Javier Glatt

No. 6
- Position: Linebacker

Personal information
- Born: October 10, 1981 (age 44) Calgary, Alberta, Canada
- Listed height: 6 ft 0 in (1.83 m)
- Listed weight: 225 lb (102 kg)

Career information
- University: UBC
- CFL draft: 2003 (2nd round, 15th overall pick)

Career history
- 2003–2009: BC Lions
- 2010: Edmonton Eskimos

Awards and highlights
- Grey Cup champion (2006); CFL West All-Star (2008);
- Stats at CFL.ca

= Javier Glatt =

Canadian gridiron football player (born 1981)

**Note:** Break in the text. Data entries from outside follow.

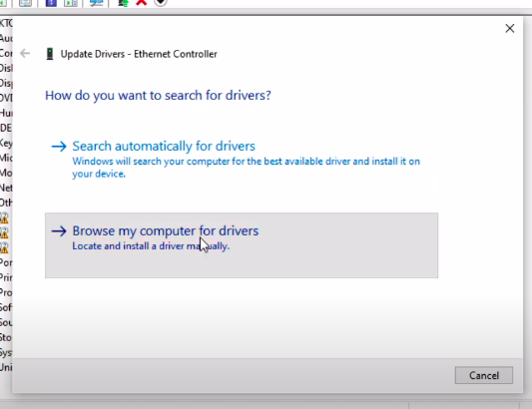532x409 pixels.
Task: Click the red X uninstall device icon
Action: (x=141, y=3)
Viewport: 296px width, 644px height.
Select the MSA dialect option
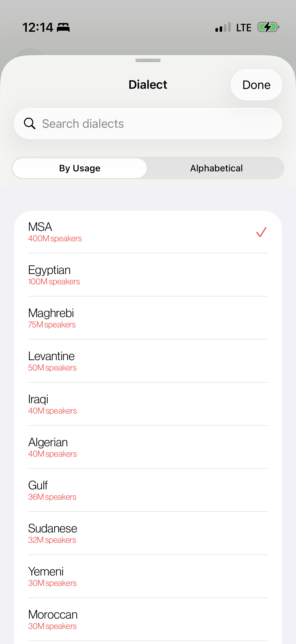click(148, 232)
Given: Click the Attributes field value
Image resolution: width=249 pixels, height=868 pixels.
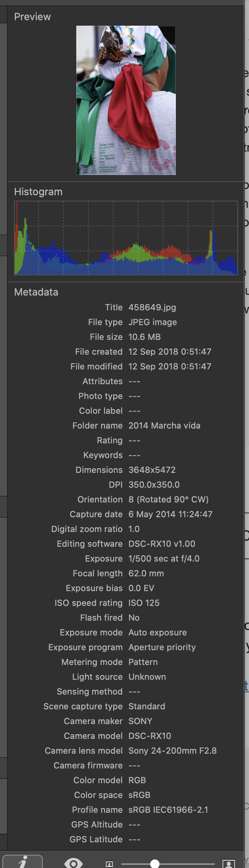Looking at the screenshot, I should point(134,382).
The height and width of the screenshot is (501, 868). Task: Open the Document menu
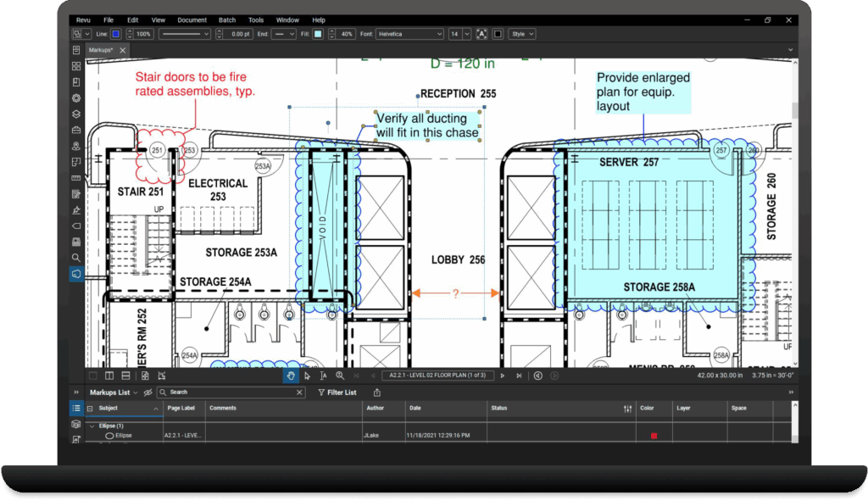click(192, 19)
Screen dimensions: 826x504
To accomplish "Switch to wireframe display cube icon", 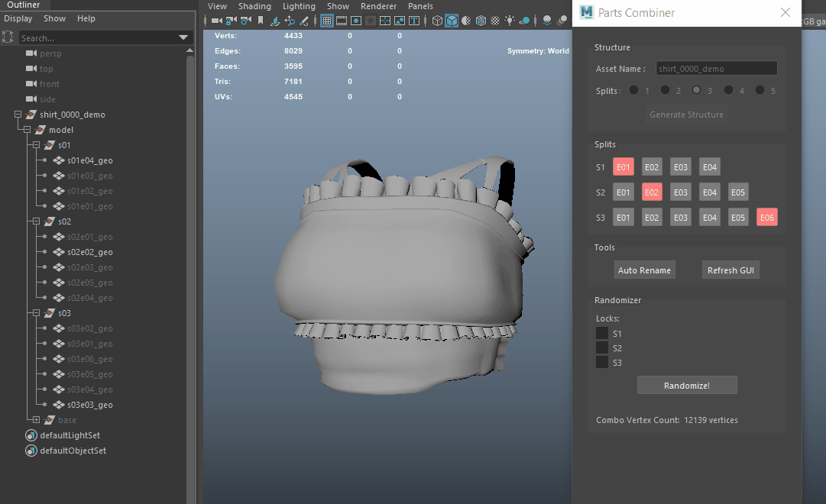I will [437, 21].
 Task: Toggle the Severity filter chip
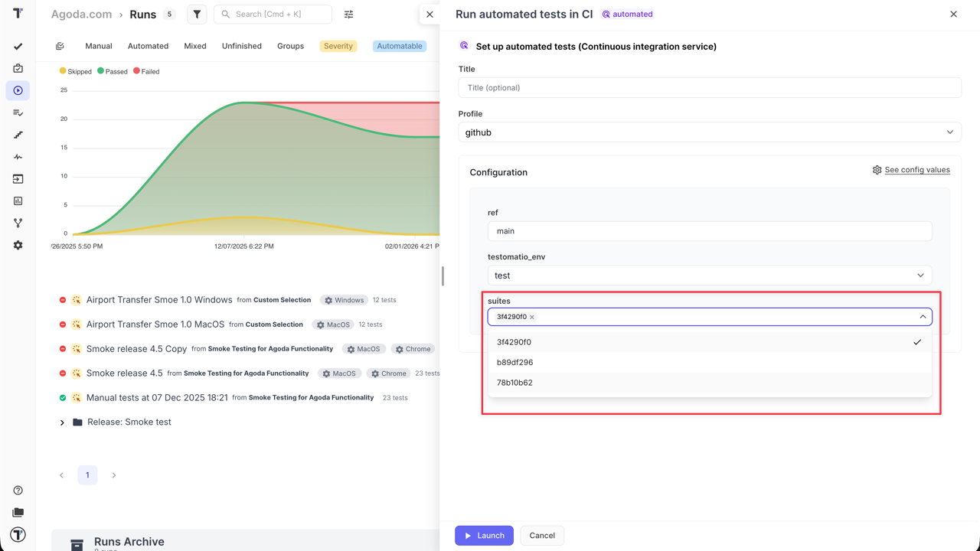pos(338,46)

Javier Glatt (born October 10, 1981) is a Canadian former professional football linebacker who played for eight seasons in the Canadian Football League (CFL). He spent one season with the Edmonton Eskimos, but spent seven years with the BC Lions and won a Grey Cup championship with the team in 2006.

==College career==
At UBC, he was the Canadian West Conference Defensive Player of the Year in 2002, and a three-time CIS All-Canadian as a UBC Thunderbird. Glatt also played baseball for University of British Columbia in their early 2000-2001 stages, and was a teammate of Mark Zamjoc, Derran Watts, Jeff Francis and UBC baseball assistant coach (currently, was a former player) Cav Whitely.

==Professional career==
===BC Lions===
Glatt was drafted 15th overall, in the second round, in the 2003 CFL draft by the BC Lions. He spent three years as a backup before earning a position as the team's starting middle linebacker in 2006, while also helping the Lions win the 94th Grey Cup that year. In 2008, Glatt made his first CFL Divisional All-Star Team after finishing fourth in the CFL with 88 Defensive tackles along with six tackles for loss, two sacks, two interceptions, two forced fumbles, and two fumble recoveries. On August 4, 2009, Javier Glatt was moved to back up and special teams when the Lions signed free agent JoJuan Armour, the former starting linebacker for the Calgary Stampeders. On January 29, 2010, Glatt was released by the BC Lions.

===Edmonton Eskimos===
On February 10, 2010, Glatt signed with the Edmonton Eskimos. After one season as a backup with the Eskimos, Glatt retired from professional football on March 8, 2011.

Glatt played in a total of 143 CFL games recording 444 tackles, 14 sacks, and 11 Interceptions (including one he returned 56 yards for a touchdown) over his eight-year career (seven with the BC Lions and one with the Edmonton Eskimos).

==Post-playing career==
Glatt went on to co-found CadMakers in 2014, a company that specializes in integrating advanced parametric design and construction technologies (such as automation, and prefabrication) with a focus on bringing manufacturing techniques into the construction industry.

==Personal life==
Glatt is the younger brother of former CFL player J. P. Izquierdo.